During a speech to the Republican Jewish Coalition in Washington yesterday, Bush took things one step further. While the president didn't blame Hurricane Katrina on al-Qaida or the insurgents in Iraq, he said that they would have caused the storm if they could have. "You know," Bush said, "I've been thinking a lot about how America has responded [to Katrina], and it's clear to me that Americans value human life, and value every person as important. And that stands in stark contrast, by the way, to the terrorists we have to deal with. You see, we look at the destruction caused by Katrina, and our hearts break. They're the kind of people who look at Katrina and wish they had caused it."
It's not particularly surprising that Bush would try to wrap Katrina into his global war on terrorism. He has been playing this word association game for a while now -- 9/11 is like Iraq, 9/11 is like Pearl Harbor, Iraq is like World War II and I'm like FDR -- and the storm that ravaged the Gulf Coast is just the latest card in the deck. And as we noted yesterday, a lot of Americans were already linking Katrina and Iraq in their own minds, albeit not in the way the president wanted: Voters' views of Bush's stumbling response to Katrina seem to be coloring their views of the way in which he's handling the war and everything else in his portfolio.

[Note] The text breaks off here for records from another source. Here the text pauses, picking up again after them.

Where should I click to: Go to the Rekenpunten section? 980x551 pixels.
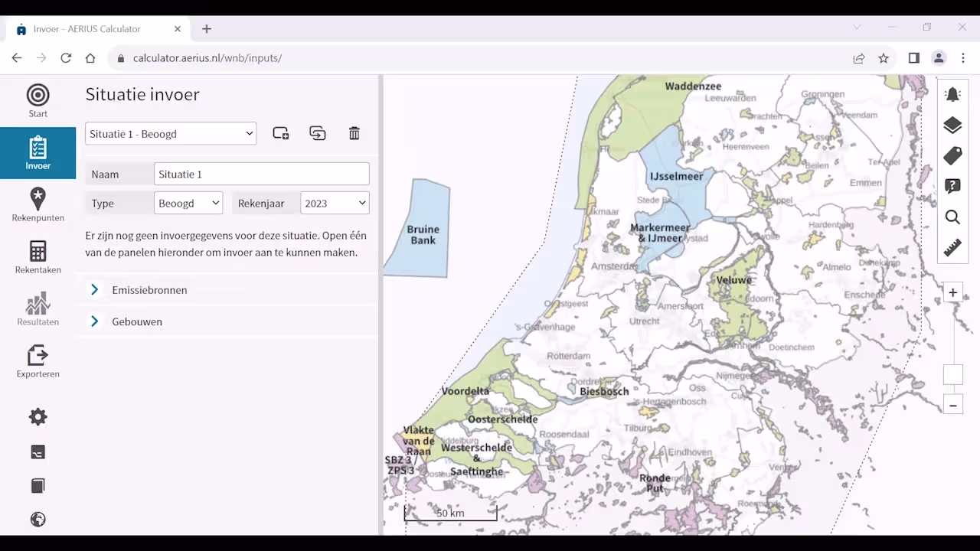38,205
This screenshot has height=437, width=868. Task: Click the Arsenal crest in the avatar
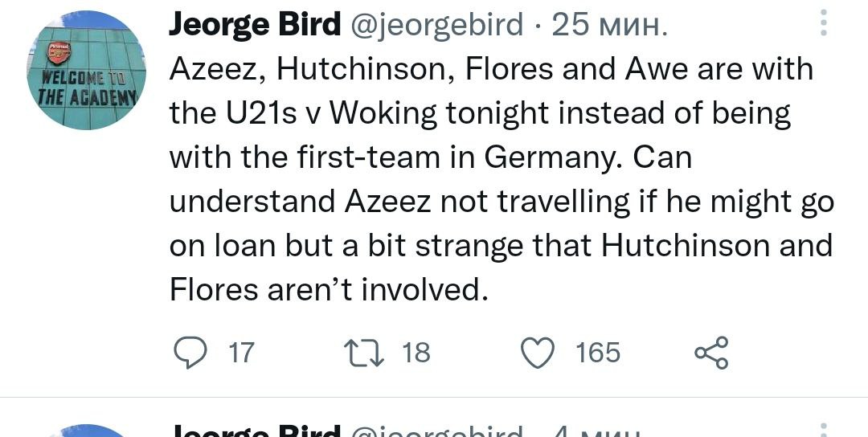tap(59, 54)
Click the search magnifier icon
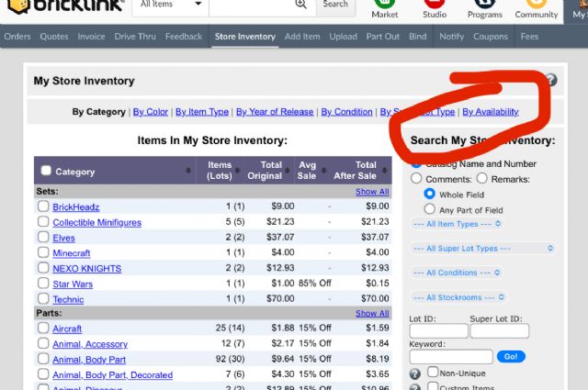The height and width of the screenshot is (390, 588). 301,5
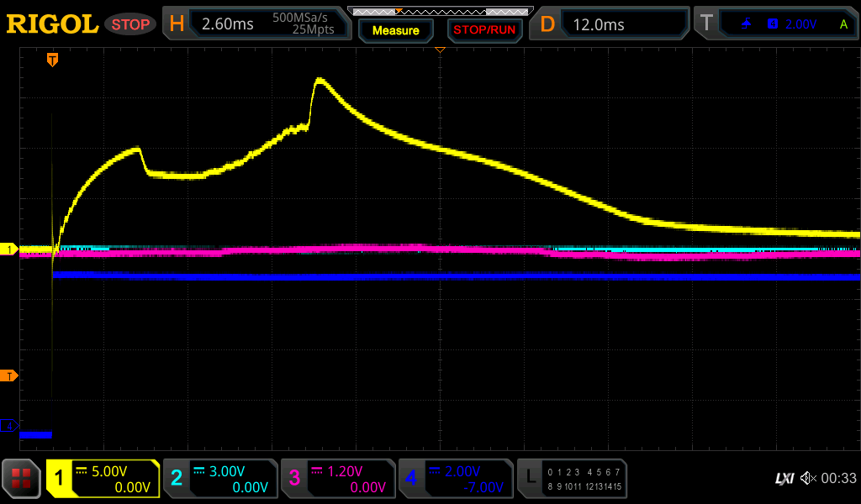The width and height of the screenshot is (861, 504).
Task: Open the Measure menu
Action: pos(395,30)
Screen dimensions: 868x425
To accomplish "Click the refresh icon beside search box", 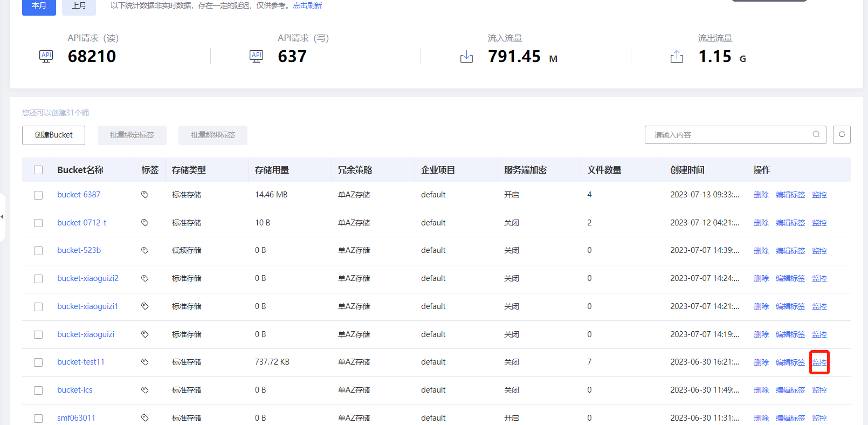I will [842, 135].
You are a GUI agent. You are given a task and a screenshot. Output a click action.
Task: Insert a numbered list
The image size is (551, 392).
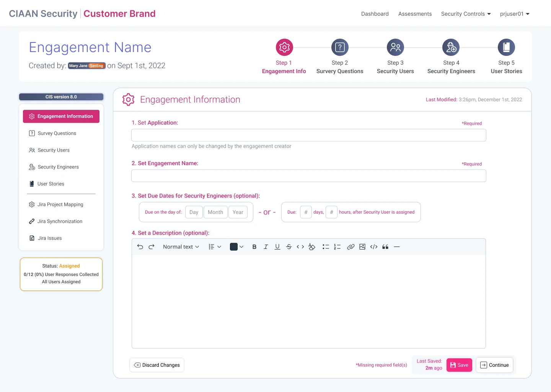[337, 247]
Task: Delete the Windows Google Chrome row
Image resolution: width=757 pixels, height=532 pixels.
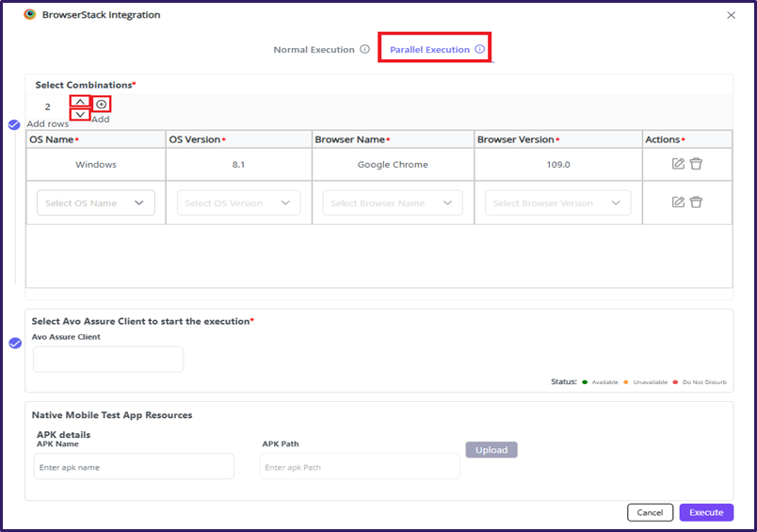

But the war on terrorism has always been Bush's strong suit in the polls, even if "strong suit" is now a relative term: In the latest NBC News/Wall Street Journal poll, only 43 percent of the public approves of the way in which Bush is handling it. Forty-three percent isn't exactly mandate territory, but it's got to look like a lifeline when your overall approval ratings are a few ticks lower. So in his speech yesterday, Bush said that it's important for Americans to remember that their nation is at war with "evil men who target the suffering." And even if those evil men didn't set the winds a-blowin' in New Orleans, "they killed 3,000 people on September the 11th, 2001, and they've continued to kill."
"See, sometimes we forget about the evil deeds of these people," the president said. "They've killed in Madrid, and Istanbul, and Baghdad, and Bali, and London, and Sharm el-Sheikh, and Jerusalem and Tel Aviv. Around the world they continue to kill."
We're not sure what Bush means when he says that "sometimes we forget" about the "evil deeds of these people." Most Americans don't have any trouble remembering that Osama bin Laden attacked their country on 9/11, even if they sometimes think that Saddam Hussein helped him do it. Maybe the president was talking about himself. It was the president, after all, who declared six months after 9/11 that he didn't "spend that much time" on bin Laden and was "truly ... not that concerned about him."
That was back in 2002, when the administration's failure to capture bin Laden was the biggest political liability that Bush needed to minimize. Now that Katrina and Iraq have zoomed to the top of that list, Bush isn't about to forget about bin Laden again -- and he's not going to let the rest of us do so, either.